Please change every "Identify the location of" in the rows below to "Find the position of", leaving everything else as it is.

::: Provided material :::

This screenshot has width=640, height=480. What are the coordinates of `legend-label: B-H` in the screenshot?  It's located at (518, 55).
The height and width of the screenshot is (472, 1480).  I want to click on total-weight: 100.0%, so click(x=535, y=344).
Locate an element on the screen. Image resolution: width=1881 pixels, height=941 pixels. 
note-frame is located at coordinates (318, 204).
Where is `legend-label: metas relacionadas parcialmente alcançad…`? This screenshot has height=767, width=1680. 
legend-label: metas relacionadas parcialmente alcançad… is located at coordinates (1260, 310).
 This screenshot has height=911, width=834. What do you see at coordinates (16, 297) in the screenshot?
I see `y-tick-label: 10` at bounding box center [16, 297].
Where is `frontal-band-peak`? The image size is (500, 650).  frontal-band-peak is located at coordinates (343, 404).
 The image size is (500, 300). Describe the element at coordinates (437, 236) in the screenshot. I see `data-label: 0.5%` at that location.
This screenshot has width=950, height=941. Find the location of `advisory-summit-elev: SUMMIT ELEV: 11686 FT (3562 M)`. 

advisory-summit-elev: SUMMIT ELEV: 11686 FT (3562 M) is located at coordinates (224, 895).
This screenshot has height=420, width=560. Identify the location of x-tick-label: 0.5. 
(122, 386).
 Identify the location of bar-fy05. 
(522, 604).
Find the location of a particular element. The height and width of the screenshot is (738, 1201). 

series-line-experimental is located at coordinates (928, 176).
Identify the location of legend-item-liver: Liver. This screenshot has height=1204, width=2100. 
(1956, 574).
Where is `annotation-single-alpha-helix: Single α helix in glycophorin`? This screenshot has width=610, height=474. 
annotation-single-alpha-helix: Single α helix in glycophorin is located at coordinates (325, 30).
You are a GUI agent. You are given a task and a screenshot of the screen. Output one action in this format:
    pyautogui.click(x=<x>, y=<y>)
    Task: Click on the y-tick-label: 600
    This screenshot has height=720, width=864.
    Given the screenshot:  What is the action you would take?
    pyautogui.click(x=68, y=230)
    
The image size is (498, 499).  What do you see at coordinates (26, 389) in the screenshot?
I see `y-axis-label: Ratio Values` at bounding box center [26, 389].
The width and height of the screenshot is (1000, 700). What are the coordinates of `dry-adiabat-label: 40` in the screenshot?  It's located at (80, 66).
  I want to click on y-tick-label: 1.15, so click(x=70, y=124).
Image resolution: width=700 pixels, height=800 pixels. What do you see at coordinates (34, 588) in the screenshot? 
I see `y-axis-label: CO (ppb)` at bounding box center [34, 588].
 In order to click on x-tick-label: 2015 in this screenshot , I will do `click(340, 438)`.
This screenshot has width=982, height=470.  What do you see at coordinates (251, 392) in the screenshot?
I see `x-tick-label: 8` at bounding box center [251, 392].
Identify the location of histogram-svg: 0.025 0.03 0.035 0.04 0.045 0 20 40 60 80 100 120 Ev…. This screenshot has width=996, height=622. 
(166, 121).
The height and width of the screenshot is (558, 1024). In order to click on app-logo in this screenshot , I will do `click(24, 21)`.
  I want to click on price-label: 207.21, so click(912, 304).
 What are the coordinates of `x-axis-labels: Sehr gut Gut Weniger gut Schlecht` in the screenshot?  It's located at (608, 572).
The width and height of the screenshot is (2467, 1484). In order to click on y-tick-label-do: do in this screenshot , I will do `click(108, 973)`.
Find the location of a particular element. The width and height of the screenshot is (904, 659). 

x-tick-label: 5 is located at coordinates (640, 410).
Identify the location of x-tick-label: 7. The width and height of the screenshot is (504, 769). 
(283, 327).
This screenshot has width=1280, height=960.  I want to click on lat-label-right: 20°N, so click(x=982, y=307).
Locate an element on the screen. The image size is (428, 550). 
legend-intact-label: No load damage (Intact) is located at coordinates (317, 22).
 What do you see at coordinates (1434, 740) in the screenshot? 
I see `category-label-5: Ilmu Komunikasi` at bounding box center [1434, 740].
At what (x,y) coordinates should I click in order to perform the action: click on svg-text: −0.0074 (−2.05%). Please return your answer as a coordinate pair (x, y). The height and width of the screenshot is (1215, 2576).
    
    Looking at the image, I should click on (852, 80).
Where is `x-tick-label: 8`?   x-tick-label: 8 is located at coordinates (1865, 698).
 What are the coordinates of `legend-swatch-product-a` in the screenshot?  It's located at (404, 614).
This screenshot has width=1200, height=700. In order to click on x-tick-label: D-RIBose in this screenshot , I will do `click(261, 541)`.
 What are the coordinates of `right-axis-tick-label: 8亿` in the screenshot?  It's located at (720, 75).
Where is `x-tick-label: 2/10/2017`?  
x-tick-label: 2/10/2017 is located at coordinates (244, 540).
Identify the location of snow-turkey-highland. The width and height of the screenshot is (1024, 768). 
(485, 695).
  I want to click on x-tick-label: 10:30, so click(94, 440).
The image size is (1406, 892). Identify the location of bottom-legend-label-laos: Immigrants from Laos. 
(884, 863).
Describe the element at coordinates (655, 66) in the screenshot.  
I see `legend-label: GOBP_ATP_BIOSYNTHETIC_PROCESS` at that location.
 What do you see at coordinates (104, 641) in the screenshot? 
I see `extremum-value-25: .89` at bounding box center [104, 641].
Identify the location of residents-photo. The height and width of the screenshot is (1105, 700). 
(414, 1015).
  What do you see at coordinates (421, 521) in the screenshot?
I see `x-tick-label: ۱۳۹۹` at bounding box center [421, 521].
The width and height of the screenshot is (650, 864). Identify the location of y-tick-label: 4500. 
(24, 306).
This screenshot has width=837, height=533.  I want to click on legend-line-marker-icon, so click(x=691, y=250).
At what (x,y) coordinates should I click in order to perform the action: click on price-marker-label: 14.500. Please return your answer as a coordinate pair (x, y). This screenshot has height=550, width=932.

:::

## Task answer
This screenshot has width=640, height=480. What are the coordinates of `legend-label: B-H` in the screenshot?  It's located at (518, 55).
The height and width of the screenshot is (472, 1480).  I want to click on total-weight: 100.0%, so click(x=535, y=344).
Locate an element on the screen. Image resolution: width=1881 pixels, height=941 pixels. 
note-frame is located at coordinates (318, 204).
Where is `legend-label: metas relacionadas parcialmente alcançad…`? This screenshot has height=767, width=1680. 
legend-label: metas relacionadas parcialmente alcançad… is located at coordinates (1260, 310).
 This screenshot has height=911, width=834. What do you see at coordinates (16, 297) in the screenshot?
I see `y-tick-label: 10` at bounding box center [16, 297].
Where is `frontal-band-peak`? The image size is (500, 650).  frontal-band-peak is located at coordinates (343, 404).
 The image size is (500, 300). Describe the element at coordinates (437, 236) in the screenshot. I see `data-label: 0.5%` at that location.
This screenshot has width=950, height=941. Find the location of `advisory-summit-elev: SUMMIT ELEV: 11686 FT (3562 M)`. 

advisory-summit-elev: SUMMIT ELEV: 11686 FT (3562 M) is located at coordinates (224, 895).
This screenshot has height=420, width=560. Find the position of x-tick-label: 0.5. 
(122, 386).
 Find the position of bar-fy05. 
(522, 604).
Find the location of a particular element. The height and width of the screenshot is (738, 1201). 

series-line-experimental is located at coordinates (928, 176).
Find the position of legend-item-liver: Liver. This screenshot has height=1204, width=2100. 
(1956, 574).
Where is `annotation-single-alpha-helix: Single α helix in glycophorin`? This screenshot has width=610, height=474. 
annotation-single-alpha-helix: Single α helix in glycophorin is located at coordinates (325, 30).
You are a GUI agent. You are given a task and a screenshot of the screen. Output one action in this format:
    pyautogui.click(x=<x>, y=<y>)
    Task: Click on the y-tick-label: 600
    This screenshot has height=720, width=864.
    Given the screenshot:  What is the action you would take?
    pyautogui.click(x=68, y=230)
    
The image size is (498, 499).  What do you see at coordinates (26, 389) in the screenshot?
I see `y-axis-label: Ratio Values` at bounding box center [26, 389].
The width and height of the screenshot is (1000, 700). What are the coordinates of `dry-adiabat-label: 40` in the screenshot?  It's located at (80, 66).
  I want to click on y-tick-label: 1.15, so click(x=70, y=124).
Image resolution: width=700 pixels, height=800 pixels. What do you see at coordinates (34, 588) in the screenshot? 
I see `y-axis-label: CO (ppb)` at bounding box center [34, 588].
 In order to click on x-tick-label: 2015 in this screenshot , I will do `click(340, 438)`.
This screenshot has width=982, height=470.  What do you see at coordinates (251, 392) in the screenshot?
I see `x-tick-label: 8` at bounding box center [251, 392].
Find the position of histogram-svg: 0.025 0.03 0.035 0.04 0.045 0 20 40 60 80 100 120 Ev…. This screenshot has width=996, height=622. 
(166, 121).
The height and width of the screenshot is (558, 1024). In order to click on app-logo in this screenshot , I will do `click(24, 21)`.
  I want to click on price-label: 207.21, so click(912, 304).
 What are the coordinates of `x-axis-labels: Sehr gut Gut Weniger gut Schlecht` in the screenshot?  It's located at (608, 572).
The width and height of the screenshot is (2467, 1484). In order to click on y-tick-label-do: do in this screenshot , I will do `click(108, 973)`.
Find the location of a particular element. The width and height of the screenshot is (904, 659). 

x-tick-label: 5 is located at coordinates (640, 410).
Find the position of x-tick-label: 7. The width and height of the screenshot is (504, 769). 
(283, 327).
This screenshot has width=1280, height=960.  I want to click on lat-label-right: 20°N, so click(x=982, y=307).
Locate an element on the screen. The image size is (428, 550). 
legend-intact-label: No load damage (Intact) is located at coordinates (317, 22).
 What do you see at coordinates (1434, 740) in the screenshot? 
I see `category-label-5: Ilmu Komunikasi` at bounding box center [1434, 740].
At what (x,y) coordinates should I click in order to perform the action: click on svg-text: −0.0074 (−2.05%). Please return your answer as a coordinate pair (x, y). The height and width of the screenshot is (1215, 2576).
    
    Looking at the image, I should click on (852, 80).
Where is `x-tick-label: 8`?   x-tick-label: 8 is located at coordinates (1865, 698).
 What are the coordinates of `legend-swatch-product-a` in the screenshot?  It's located at (404, 614).
This screenshot has width=1200, height=700. In order to click on x-tick-label: D-RIBose in this screenshot , I will do `click(261, 541)`.
 What are the coordinates of `right-axis-tick-label: 8亿` in the screenshot?  It's located at (720, 75).
Where is `x-tick-label: 2/10/2017`?  
x-tick-label: 2/10/2017 is located at coordinates (244, 540).
Find the position of snow-turkey-highland. The width and height of the screenshot is (1024, 768). 
(485, 695).
  I want to click on x-tick-label: 10:30, so click(94, 440).
The image size is (1406, 892). Find the position of bottom-legend-label-laos: Immigrants from Laos. 
(884, 863).
Describe the element at coordinates (655, 66) in the screenshot.  
I see `legend-label: GOBP_ATP_BIOSYNTHETIC_PROCESS` at that location.
 What do you see at coordinates (104, 641) in the screenshot? 
I see `extremum-value-25: .89` at bounding box center [104, 641].
Find the position of residents-photo. The height and width of the screenshot is (1105, 700). 
(414, 1015).
  What do you see at coordinates (421, 521) in the screenshot?
I see `x-tick-label: ۱۳۹۹` at bounding box center [421, 521].
The width and height of the screenshot is (650, 864). Find the position of y-tick-label: 4500. 
(24, 306).
This screenshot has width=837, height=533.  I want to click on legend-line-marker-icon, so click(x=691, y=250).
At what (x,y) coordinates should I click in order to perform the action: click on price-marker-label: 14.500. Please return your answer as a coordinate pair (x, y). This screenshot has height=550, width=932.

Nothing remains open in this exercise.